L'agriculture suisse sera davantage soutenue pour compenser les concessions faites dans les accords commerciaux internationaux. Le Conseil fédéral a décidé mercredi de faciliter les prêts sans intérêts afin d'encourager les investissements dans les exploitations et les infrastructures agricoles.
Dans les négociations commerciales de la Suisse avec d'autres pays, l'agriculture suisse doit souvent faire des concessions. Pour rester durablement compétitive, elle doit donc adapter sa production aux conditions changeantes du marché.

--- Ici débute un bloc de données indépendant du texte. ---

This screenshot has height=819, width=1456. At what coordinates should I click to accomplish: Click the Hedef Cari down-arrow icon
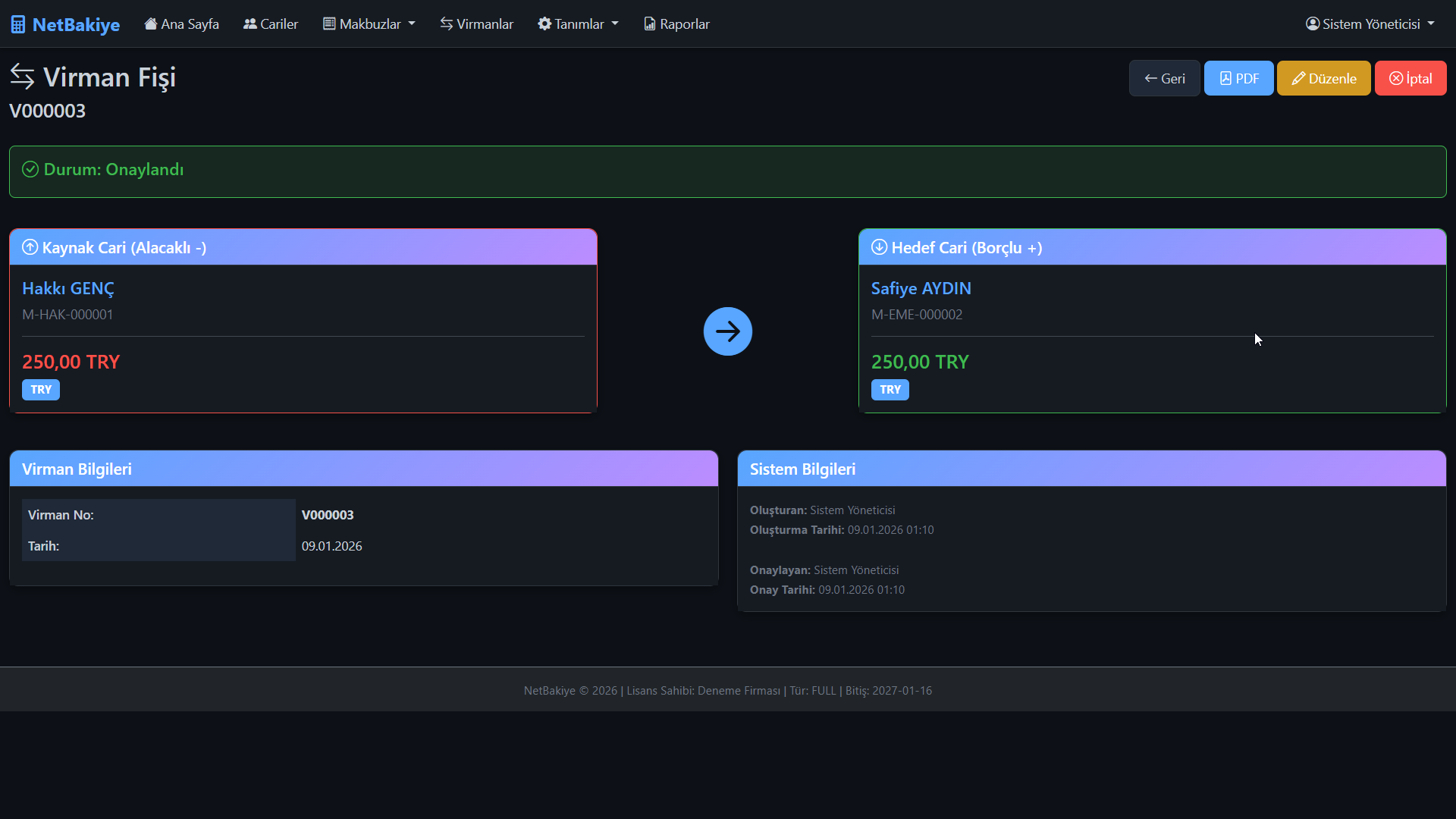click(879, 247)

Le gouvernement entend soutenir le secteur dans cette démarche à travers un soutien ciblé et limité dans le temps, indique-t-il dans un communiqué. Dans le détail, il s'agit d'un supplément pour les crédits d'investissement.
Les moyens pour les prêts sans intérêts seront augmentés de 150 millions de francs en tout entre 2028 et 2031. Les initiatives visant à soutenir les exportations disposeront en outre chaque année d'un million pendant huit ans. Ces nouvelles dépenses seront financées par les recettes supplémentaires provenant de la mise aux enchères des contingents d'importation. Un projet d'ordonnance en ce sens doit être élaboré d'ici fin octobre 2027.
Accord avec le Mercosur
Les milieux agricoles émettent des réserves par exemple sur l'accord de libre-échange entre l'AELE et le Mercosur conclu l'année dernière. Plus de viande et de vin d'Amérique latine seront importés en échange d'une quasi-suppression des taxes sur les exportations suisses vers le bloc sud-américain.
Le Conseil national débattra de ce dossier à la session d'été. Les défenseurs de l'environnement feront aussi valoir leurs revendications.
Réagissant dans un communiqué, les Vert-e-s parlent de «marchandage dérisoire» pour «faire oublier» les effets négatifs de l'accord avec le Mercosur. La décision du gouvernement ne résout aucun problème. Le parti demande d'"améliorer substantiellement l'accord et d'instaurer des mesures d'accompagnement contraignantes». Il brandit déjà la menace du référendum.